Specifies the transport mechanism for the delivery of events.
Possible values are MQ for WebSphere MQ, IDL for CORBA
IIOP, or JMS for Java Messaging Service. The default is
IDL.
The connector sends service call requests and administrative messages over
CORBA IIOP if the value configured for the DeliveryTransport
property is MQ or IDL.
Use WebSphere MQ rather than IDL for event delivery transport, unless you
must have only one product. WebSphere MQ offers the following
advantages over IDL:
- Asynchronous communication:
WebSphere MQ allows the application-specific component to poll and
persistently store events even when the server is not available.

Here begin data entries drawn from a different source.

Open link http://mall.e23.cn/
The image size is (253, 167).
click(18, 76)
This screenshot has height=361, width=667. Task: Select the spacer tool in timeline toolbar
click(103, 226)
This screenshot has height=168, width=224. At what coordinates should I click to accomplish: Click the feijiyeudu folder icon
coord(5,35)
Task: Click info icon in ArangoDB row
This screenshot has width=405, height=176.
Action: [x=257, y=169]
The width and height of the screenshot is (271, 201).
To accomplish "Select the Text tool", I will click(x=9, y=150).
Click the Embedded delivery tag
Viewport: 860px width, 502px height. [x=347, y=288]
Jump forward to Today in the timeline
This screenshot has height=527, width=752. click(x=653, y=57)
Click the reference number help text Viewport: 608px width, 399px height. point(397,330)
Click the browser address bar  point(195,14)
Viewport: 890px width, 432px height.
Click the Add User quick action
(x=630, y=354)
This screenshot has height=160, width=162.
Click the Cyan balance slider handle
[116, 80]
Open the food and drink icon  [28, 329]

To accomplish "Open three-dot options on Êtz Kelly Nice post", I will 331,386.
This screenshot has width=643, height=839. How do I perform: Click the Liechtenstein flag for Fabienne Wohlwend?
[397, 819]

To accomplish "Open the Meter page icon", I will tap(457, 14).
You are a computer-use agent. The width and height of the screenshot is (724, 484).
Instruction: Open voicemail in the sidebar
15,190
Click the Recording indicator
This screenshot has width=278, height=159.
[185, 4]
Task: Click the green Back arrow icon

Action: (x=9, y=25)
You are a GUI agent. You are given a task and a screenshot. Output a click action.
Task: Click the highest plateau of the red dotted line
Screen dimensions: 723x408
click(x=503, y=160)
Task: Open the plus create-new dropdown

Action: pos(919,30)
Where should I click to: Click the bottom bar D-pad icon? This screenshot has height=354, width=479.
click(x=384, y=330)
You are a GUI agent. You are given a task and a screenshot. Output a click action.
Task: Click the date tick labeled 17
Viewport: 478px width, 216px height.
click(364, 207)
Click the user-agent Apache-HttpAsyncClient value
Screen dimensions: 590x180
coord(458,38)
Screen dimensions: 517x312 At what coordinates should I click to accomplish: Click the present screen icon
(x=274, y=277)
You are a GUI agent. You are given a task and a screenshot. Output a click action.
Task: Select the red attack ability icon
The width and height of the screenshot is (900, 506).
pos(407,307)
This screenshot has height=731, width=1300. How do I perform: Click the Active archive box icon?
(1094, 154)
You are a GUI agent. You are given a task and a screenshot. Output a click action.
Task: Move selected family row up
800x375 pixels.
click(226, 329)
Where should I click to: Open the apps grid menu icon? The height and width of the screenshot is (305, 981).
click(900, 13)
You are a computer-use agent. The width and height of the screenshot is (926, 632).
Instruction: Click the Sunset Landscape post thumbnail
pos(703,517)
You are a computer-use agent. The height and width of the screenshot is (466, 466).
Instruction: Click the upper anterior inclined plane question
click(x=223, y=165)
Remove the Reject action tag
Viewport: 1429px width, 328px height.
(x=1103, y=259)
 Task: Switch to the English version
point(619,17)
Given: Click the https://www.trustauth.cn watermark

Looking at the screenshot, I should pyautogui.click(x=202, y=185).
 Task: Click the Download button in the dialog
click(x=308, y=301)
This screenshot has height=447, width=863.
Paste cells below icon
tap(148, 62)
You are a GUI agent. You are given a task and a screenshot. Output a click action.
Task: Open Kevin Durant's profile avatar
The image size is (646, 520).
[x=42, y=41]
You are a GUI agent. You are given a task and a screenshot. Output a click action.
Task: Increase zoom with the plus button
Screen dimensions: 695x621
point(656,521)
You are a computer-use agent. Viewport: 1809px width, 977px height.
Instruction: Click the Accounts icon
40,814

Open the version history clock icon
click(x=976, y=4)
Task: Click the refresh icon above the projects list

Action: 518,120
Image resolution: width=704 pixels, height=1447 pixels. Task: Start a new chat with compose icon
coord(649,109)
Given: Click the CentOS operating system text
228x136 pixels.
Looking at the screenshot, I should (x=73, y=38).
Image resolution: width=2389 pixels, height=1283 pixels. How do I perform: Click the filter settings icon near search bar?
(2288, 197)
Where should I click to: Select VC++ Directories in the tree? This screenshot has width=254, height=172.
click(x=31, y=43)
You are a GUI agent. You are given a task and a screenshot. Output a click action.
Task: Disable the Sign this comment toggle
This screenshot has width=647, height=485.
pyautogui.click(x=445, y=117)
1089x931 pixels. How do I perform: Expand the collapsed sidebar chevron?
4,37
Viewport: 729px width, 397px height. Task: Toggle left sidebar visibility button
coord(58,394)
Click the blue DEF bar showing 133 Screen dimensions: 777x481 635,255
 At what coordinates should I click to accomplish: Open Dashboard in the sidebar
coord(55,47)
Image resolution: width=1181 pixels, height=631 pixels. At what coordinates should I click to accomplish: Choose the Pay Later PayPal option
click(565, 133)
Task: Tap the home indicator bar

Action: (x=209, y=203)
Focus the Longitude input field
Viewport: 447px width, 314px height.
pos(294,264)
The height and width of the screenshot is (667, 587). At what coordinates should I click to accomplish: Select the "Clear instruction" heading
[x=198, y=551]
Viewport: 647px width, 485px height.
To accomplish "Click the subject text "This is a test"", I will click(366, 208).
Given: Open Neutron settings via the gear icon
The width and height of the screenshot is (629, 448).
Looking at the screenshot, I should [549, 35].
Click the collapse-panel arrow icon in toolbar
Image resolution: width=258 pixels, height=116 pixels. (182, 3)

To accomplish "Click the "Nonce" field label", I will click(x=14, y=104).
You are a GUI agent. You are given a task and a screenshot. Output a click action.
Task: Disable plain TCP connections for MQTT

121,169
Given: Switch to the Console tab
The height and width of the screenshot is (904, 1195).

- Server side performance:
WebSphere MQ provides faster performance on the server side. In
optimized mode, WebSphere MQ stores only the pointer to an event in the
repository database, while the actual event remains in the WebSphere MQ
queue. This saves having to write potentially large events to the
repository database.
- Agent side performance:
WebSphere MQ provides faster performance on the application-specific
component side. Using WebSphere MQ, the connector's polling thread
picks up an event, places it in the connector's queue, then picks up the
next event. This is faster than IDL, which requires the connector's
polling thread to pick up an event, go over the network into the server
process, store the event persistently in the repository database, then pick up
the next event.
Enables communication between the connector and client connector framework
using Java Messaging Service (JMS).
If you select JMS as the delivery transport, additional JMS properties such
as jms.MessageBrokerName,
jms.FactoryClassName, jms.Password, and
jms.UserName, appear in Connector Configurator
Express. The first two of these properties are required for this
transport.
- Important:
- There may be a memory limitation if you use the JMS transport mechanism for a
connector running on InterChange Server Express.
In this environment, you may experience difficulty starting both the
connector controller (on the server side) and the connector (on the client
side) due to memory use within the WebSphere MQ client.